Pengalaman Anak Betawi VI

(Ikut nyunatan)
Melanjutkan kisah saya yang lalu tentang Tahun Baru Imlek Tempo Doeloe di kota Betawi, saya ingin meneruskan lagi pengalaman masa kanak-kanak saya tinggal disana. Saya mempunyai sahabat seorang anak suku Jawa, dijamin asli, kulitnya sawo matang, matanya bulat seperti kokokbeluk. Untuk mudahnya dan menjaga identitasnya, saya namakan ia Paino di tulisan ini. Meski ia anak Jawa tetapi dengan ayah ibunya ia berbahasa Betawi sebab demikian juga ortunya kepada dia.

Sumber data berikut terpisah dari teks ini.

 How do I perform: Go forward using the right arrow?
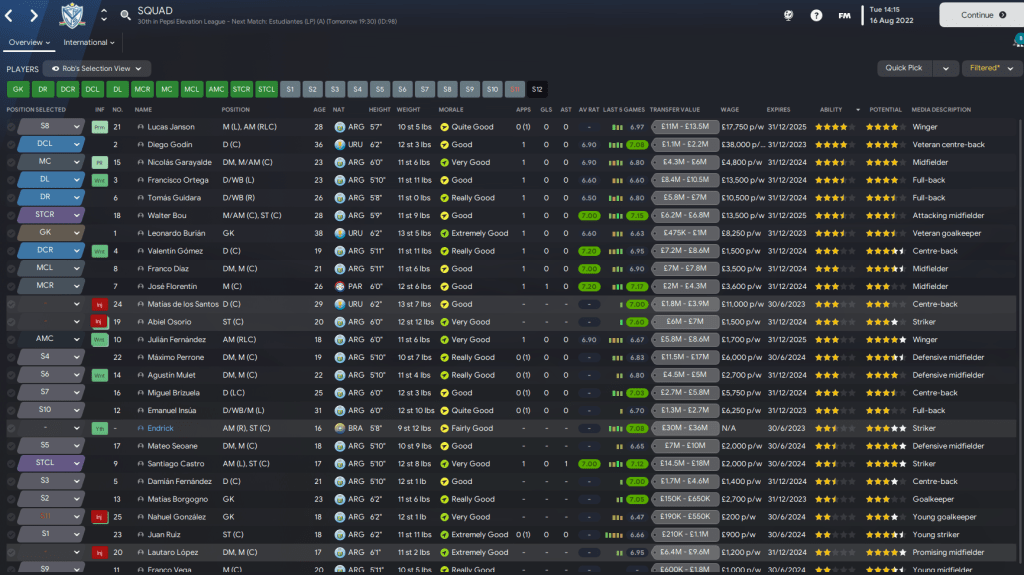(x=34, y=15)
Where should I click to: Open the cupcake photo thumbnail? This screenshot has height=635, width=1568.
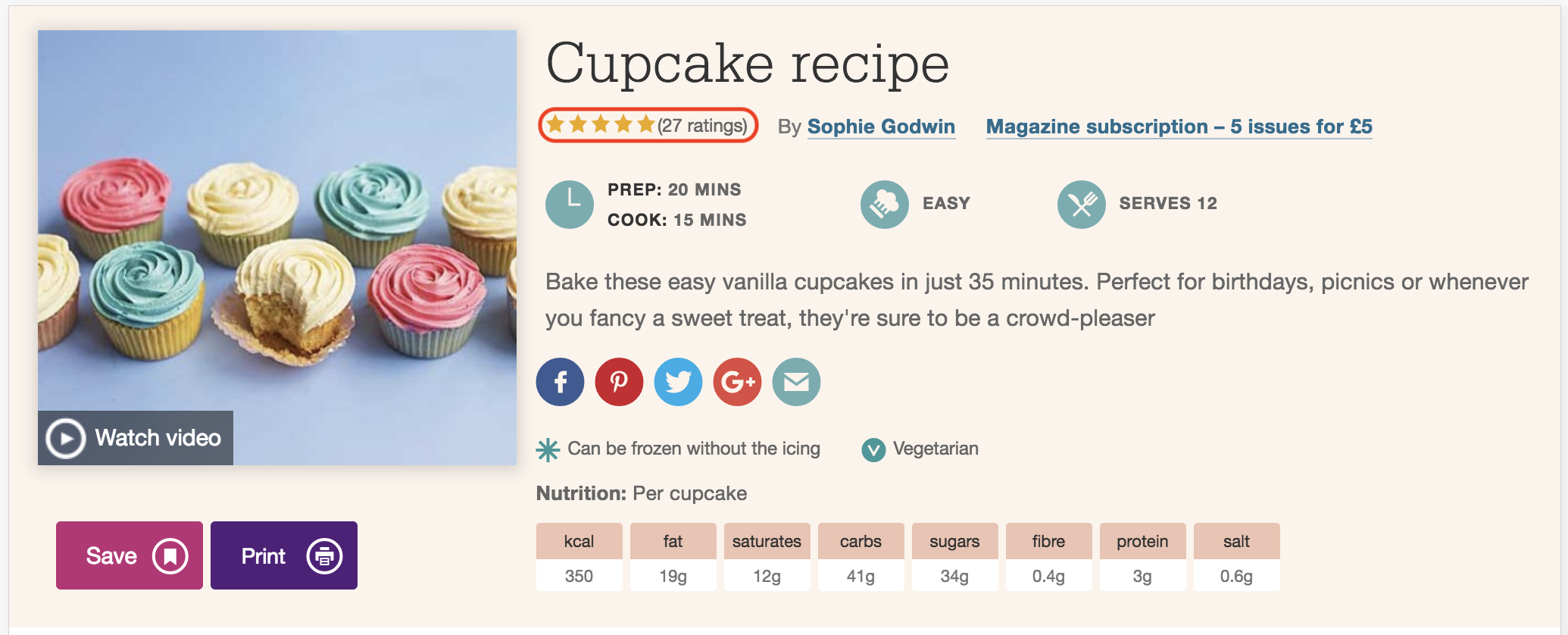pos(277,248)

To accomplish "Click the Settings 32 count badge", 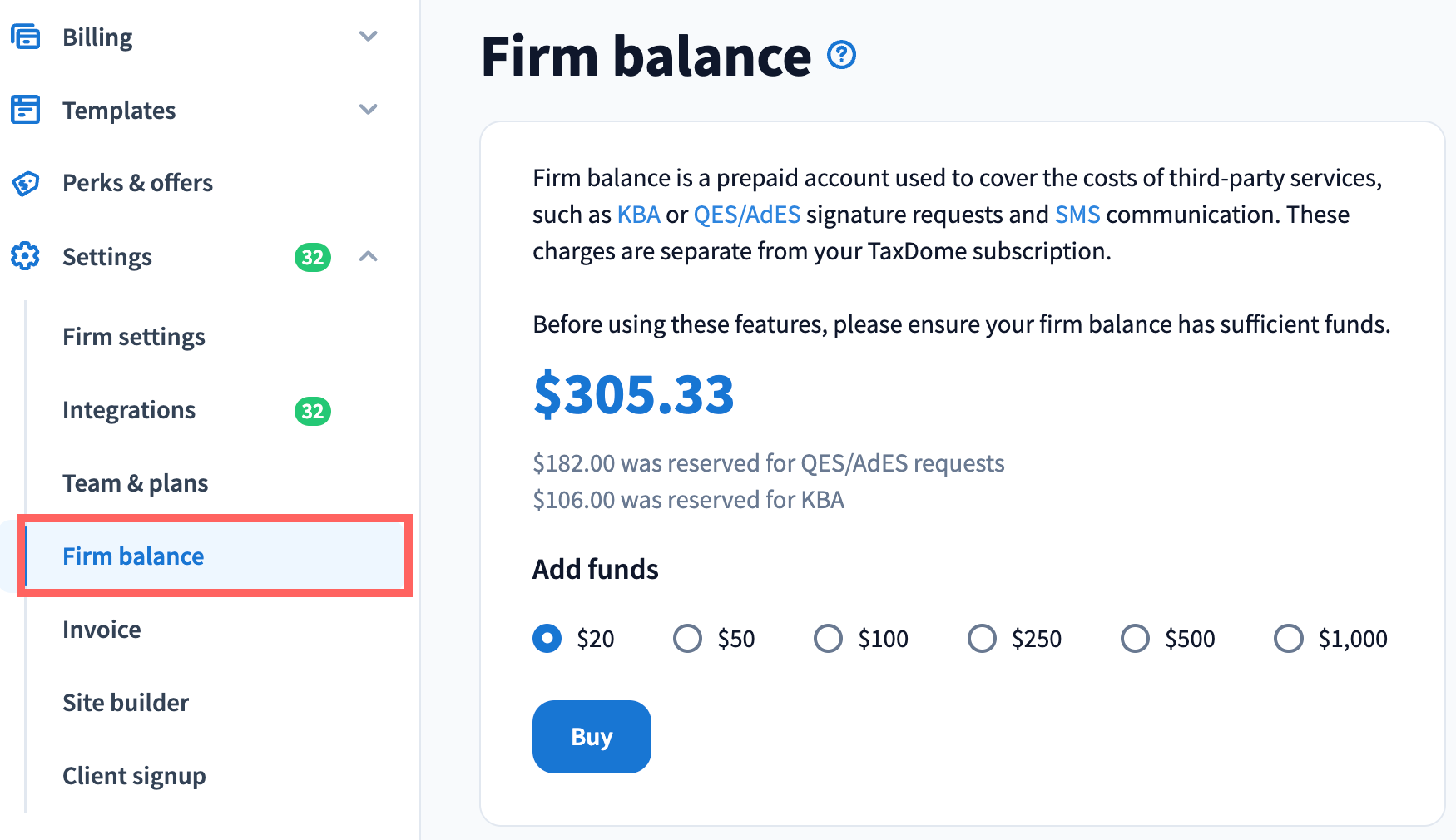I will [313, 257].
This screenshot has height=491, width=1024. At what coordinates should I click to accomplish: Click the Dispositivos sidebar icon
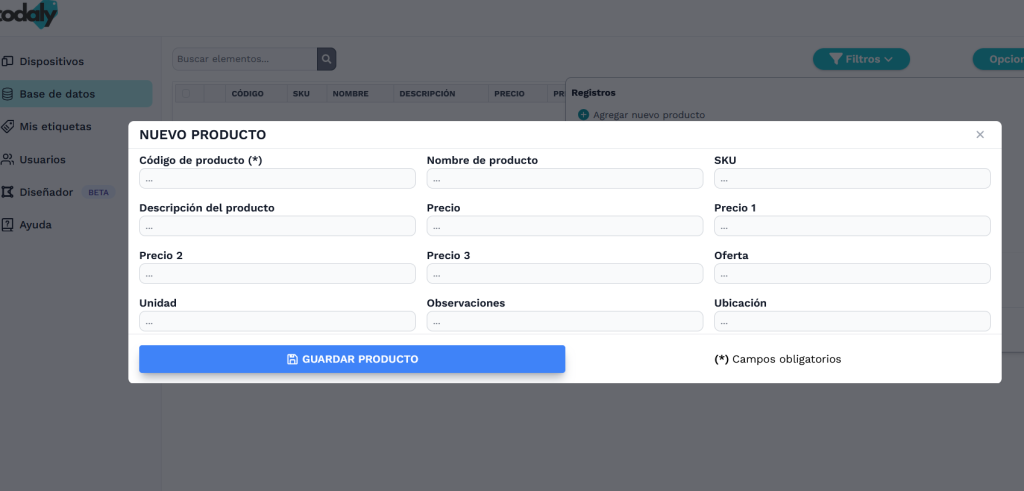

Ayah ibunya sendiri berbahasa ke satu sama lain dalam bahasa campuran Belanda dan Betawi. Paino kira-kira seumur dengan saya dan hobby atau kesukaannya juga banyak bersamaan dengan saya. Jadi ia suka saya ajak mancing kepiting, naik sepeda keliling kota (sepedanya merek BSA dan sangat dibanggakannya), makan bandrek bajigur di depan Seksi Polisi (Seksi III) di Pasar Baru, cari cacing di Kali Ancol, memelonco anak-anak ke warung encek, dst. Pokoknya semua yang saya senang lakukan ia lakukan juga hanya ia tidak saya ajak main barongsay. Alamat ang pao bisa tidak keluar dong dari si empunya rumah kalau lihat ada mata kokokbeluk ikut main barongsay :-). Hanya tentu hasil ang pao ikut dinikmati oleh Paino sebab saya juga menikmati hasil sunatannya yang akan saya ceritakan.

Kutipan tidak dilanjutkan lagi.